I have referenced the Serenity Prayer — written by American theologian Reinhold Neibuhr (1892-1971) —numerous times over the 10 years of writing this blog.
Take another look at a popular version of it, given the year we’ve been through and your perspective on who you are today and what the future holds.
“God, grant me the serenity to accept the things I cannot change, courage to change the things I can, and the wisdom to know the difference.”
How many times have you glanced over this saying, popularized in the Alcoholics Anonymous community? How does its wisdom resonate with you today?
How and in what ways have you changed this past year? In what ways are you far wiser and able to navigate life more serenely by acknowledging, allowing, and even accepting the circumstances and things you cannot change?

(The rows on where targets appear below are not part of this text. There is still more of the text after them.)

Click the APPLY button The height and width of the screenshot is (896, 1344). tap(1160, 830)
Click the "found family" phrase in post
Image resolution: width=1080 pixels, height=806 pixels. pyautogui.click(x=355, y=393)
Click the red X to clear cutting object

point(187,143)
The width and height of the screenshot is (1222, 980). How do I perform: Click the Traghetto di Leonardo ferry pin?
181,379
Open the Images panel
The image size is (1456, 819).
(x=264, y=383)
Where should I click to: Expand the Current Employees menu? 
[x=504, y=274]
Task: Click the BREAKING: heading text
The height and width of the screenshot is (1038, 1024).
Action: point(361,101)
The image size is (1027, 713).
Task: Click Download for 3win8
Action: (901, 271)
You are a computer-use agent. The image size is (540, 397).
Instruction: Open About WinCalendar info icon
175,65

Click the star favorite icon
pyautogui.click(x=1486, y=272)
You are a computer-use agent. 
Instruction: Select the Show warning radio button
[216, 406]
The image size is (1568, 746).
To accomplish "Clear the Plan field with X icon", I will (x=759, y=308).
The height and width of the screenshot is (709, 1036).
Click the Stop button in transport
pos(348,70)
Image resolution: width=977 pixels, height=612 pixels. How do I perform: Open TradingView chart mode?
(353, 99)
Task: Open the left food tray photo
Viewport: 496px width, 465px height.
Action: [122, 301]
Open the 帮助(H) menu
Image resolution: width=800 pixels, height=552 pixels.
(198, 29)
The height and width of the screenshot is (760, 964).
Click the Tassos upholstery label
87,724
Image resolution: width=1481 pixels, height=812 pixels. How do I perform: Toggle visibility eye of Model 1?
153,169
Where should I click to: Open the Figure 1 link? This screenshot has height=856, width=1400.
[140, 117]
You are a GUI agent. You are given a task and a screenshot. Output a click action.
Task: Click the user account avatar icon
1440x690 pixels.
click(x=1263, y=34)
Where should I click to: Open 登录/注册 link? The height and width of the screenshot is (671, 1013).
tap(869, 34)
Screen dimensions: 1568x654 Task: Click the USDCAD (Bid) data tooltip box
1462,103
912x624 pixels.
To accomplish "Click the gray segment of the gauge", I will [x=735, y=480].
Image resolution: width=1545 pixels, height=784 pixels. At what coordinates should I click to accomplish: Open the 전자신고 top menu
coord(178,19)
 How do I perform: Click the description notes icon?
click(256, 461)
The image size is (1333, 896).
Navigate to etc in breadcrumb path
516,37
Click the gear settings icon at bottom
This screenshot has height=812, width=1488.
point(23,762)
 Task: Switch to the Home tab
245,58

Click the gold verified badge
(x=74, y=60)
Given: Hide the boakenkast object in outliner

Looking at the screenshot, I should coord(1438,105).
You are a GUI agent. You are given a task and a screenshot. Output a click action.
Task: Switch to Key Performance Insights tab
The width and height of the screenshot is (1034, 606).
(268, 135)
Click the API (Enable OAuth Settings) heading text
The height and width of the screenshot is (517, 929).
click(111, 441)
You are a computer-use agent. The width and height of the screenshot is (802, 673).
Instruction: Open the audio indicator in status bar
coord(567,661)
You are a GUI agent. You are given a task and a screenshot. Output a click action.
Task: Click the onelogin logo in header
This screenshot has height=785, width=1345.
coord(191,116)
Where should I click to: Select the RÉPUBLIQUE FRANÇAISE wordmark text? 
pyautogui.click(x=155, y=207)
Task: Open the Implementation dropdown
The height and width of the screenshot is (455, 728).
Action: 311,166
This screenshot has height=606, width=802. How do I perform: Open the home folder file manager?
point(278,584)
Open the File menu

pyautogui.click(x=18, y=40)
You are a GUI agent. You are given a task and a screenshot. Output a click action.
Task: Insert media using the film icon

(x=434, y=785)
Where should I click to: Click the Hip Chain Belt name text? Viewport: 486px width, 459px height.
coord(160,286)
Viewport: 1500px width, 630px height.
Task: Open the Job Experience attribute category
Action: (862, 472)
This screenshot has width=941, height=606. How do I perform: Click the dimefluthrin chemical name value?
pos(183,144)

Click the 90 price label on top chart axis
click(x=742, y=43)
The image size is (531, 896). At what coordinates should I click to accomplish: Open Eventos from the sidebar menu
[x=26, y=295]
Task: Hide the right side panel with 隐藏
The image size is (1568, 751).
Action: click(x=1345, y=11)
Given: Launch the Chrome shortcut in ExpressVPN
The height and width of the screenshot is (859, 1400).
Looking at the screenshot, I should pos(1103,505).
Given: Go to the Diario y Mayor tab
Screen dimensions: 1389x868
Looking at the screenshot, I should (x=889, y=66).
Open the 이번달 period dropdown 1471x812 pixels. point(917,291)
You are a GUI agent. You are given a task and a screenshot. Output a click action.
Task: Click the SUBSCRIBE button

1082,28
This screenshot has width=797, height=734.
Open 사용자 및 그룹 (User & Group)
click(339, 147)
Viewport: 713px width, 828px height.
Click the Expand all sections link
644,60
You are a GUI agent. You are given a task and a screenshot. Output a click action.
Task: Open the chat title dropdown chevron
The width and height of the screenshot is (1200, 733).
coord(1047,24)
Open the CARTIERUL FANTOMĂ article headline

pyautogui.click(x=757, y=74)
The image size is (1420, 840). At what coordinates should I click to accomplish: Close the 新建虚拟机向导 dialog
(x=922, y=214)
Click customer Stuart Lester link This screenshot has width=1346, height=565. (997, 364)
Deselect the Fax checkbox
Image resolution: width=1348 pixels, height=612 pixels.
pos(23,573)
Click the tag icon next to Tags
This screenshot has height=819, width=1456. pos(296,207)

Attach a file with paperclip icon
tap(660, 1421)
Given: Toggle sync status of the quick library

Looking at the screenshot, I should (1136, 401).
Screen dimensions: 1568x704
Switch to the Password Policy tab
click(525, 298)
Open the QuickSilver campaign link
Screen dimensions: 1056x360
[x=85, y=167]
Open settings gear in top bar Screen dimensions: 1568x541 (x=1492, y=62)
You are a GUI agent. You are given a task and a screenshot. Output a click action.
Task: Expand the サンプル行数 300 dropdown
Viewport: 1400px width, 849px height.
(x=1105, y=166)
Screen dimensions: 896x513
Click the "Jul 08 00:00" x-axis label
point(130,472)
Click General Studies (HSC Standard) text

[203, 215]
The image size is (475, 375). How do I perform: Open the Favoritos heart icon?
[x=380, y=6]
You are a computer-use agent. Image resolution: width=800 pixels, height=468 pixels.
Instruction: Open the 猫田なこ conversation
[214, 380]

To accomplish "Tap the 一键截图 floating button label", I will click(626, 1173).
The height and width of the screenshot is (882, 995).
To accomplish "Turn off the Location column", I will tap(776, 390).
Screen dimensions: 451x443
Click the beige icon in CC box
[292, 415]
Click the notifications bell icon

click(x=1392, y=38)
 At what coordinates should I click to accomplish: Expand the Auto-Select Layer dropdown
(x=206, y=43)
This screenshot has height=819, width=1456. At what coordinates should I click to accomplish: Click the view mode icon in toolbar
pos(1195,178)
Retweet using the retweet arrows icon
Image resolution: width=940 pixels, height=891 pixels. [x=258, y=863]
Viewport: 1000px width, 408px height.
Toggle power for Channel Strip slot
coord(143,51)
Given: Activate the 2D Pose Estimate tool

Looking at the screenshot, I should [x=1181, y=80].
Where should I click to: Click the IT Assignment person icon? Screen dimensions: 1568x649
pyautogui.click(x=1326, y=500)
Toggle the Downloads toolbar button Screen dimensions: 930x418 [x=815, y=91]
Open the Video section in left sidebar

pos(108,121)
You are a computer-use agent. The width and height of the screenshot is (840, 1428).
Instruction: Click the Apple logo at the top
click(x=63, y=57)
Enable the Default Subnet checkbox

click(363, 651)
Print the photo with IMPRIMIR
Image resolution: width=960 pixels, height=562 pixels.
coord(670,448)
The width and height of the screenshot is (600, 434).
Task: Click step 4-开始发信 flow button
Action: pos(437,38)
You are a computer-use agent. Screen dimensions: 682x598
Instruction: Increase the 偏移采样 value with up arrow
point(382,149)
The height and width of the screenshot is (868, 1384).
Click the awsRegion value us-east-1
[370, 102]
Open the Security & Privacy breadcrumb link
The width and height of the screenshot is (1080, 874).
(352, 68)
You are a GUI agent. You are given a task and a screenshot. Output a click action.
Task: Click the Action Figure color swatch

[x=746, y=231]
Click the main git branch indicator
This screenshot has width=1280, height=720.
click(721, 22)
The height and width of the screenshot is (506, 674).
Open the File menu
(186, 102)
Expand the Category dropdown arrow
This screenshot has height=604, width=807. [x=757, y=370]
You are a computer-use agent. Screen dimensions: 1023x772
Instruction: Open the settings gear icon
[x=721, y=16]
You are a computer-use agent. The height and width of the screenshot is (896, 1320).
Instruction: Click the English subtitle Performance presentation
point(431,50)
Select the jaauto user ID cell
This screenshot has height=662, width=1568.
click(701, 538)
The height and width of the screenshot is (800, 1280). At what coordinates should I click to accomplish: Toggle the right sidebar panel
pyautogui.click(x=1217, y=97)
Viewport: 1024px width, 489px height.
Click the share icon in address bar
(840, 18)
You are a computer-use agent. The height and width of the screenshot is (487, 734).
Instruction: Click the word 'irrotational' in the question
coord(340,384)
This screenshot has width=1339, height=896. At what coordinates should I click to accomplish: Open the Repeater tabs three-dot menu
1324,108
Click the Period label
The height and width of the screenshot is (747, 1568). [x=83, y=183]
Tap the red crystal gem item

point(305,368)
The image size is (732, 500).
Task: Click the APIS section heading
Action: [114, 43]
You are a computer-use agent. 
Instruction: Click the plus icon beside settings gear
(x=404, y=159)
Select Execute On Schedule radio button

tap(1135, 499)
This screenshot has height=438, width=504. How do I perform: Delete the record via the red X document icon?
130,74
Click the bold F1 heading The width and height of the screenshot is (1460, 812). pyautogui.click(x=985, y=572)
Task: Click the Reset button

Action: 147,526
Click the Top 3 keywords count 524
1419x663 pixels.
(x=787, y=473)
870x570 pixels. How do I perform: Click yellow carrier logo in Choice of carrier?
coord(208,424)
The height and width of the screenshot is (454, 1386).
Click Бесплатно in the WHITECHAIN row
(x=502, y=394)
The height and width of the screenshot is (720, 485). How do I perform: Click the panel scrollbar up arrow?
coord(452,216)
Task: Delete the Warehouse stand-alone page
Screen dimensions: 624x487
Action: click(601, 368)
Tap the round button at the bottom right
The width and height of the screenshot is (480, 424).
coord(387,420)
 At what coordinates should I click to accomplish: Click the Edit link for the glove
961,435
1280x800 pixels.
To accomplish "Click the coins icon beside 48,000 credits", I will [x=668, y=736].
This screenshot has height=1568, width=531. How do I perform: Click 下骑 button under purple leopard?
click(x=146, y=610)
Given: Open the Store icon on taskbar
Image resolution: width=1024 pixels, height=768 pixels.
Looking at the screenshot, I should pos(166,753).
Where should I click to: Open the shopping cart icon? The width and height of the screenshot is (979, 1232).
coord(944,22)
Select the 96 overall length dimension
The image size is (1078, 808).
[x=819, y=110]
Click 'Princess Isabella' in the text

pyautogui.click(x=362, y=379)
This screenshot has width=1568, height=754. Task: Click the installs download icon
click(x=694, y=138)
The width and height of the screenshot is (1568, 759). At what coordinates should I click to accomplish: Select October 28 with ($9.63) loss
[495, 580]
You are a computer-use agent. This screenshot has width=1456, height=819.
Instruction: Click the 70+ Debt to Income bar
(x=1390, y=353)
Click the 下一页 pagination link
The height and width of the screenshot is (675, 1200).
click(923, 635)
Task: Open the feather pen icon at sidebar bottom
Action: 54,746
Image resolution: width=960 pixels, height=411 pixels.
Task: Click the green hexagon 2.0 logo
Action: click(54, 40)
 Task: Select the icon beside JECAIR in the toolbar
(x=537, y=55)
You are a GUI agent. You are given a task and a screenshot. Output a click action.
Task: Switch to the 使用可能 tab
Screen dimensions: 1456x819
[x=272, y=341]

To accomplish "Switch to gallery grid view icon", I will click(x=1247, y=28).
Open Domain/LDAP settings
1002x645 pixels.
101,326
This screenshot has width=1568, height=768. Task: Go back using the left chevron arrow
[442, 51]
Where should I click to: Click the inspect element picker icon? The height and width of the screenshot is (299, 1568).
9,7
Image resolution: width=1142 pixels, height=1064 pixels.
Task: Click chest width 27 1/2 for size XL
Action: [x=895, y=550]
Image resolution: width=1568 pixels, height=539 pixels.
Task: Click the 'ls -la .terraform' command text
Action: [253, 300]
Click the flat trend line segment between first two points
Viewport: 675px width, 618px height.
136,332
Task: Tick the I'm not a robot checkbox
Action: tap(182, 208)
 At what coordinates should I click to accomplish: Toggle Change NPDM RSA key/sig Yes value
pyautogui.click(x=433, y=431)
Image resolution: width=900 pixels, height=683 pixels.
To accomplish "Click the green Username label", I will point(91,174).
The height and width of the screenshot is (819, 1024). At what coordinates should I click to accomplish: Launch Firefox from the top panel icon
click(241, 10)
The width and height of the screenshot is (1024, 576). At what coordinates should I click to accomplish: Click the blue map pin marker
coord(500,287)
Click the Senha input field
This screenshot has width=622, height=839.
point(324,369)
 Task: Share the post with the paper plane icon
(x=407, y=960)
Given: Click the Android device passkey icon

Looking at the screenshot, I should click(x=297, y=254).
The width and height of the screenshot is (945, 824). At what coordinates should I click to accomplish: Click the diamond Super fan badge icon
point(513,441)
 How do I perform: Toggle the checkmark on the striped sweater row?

“Time is how you spend your love.”
—Zadie Adeline Smith, Creative Writing Professor, New York University
The Serenity Prayer
So much has changed in our personal and professional lives over the past months.
How we spend our time has dramatically changed, and the normal routines and momentum we previously expected have been thwarted.
How are these events impacting you and those you love?
What aspects of your world can you control and influence? Which can you not?
Revisiting the Serenity Prayer might prove useful as a mindful exercise. How you are spending your time with your head, hand, and heart?
Despite the hard realities presented by this global crisis, I am delighted to see the outpouring of love within and between communities at all levels around the world.
Where and in what ways can and will you spend your life and time today to make a difference in your communities?
“You can’t take a crash course in serenity.”
—Shirley MacLaine, American actress and author
Image from Melissa Heisler
Shirley MacLaine is an American film, TV, and theatre actress, a singer, dancer, activist, and author who has achieved much and earned many awards in her 60+ year career.
Her well-know interest in New Age spirituality has even made its way into films, including Albert Brook’s romantic comedy, Defending Your Life, where we are introduced to the concept of past lives through the “Past Life Pavilion.”
Most of us would like a far larger helping of peace of mind and serenity, although they appear to be contrary to our high velocity, quick-fix world that generally over-promises and under-delivers.
In what ways can you slow down and take a deeper inner journey to realize greater serenity in your life?
Ask those you know and trust what they find helpful. Consider a bit of experimentation to see what works best for you.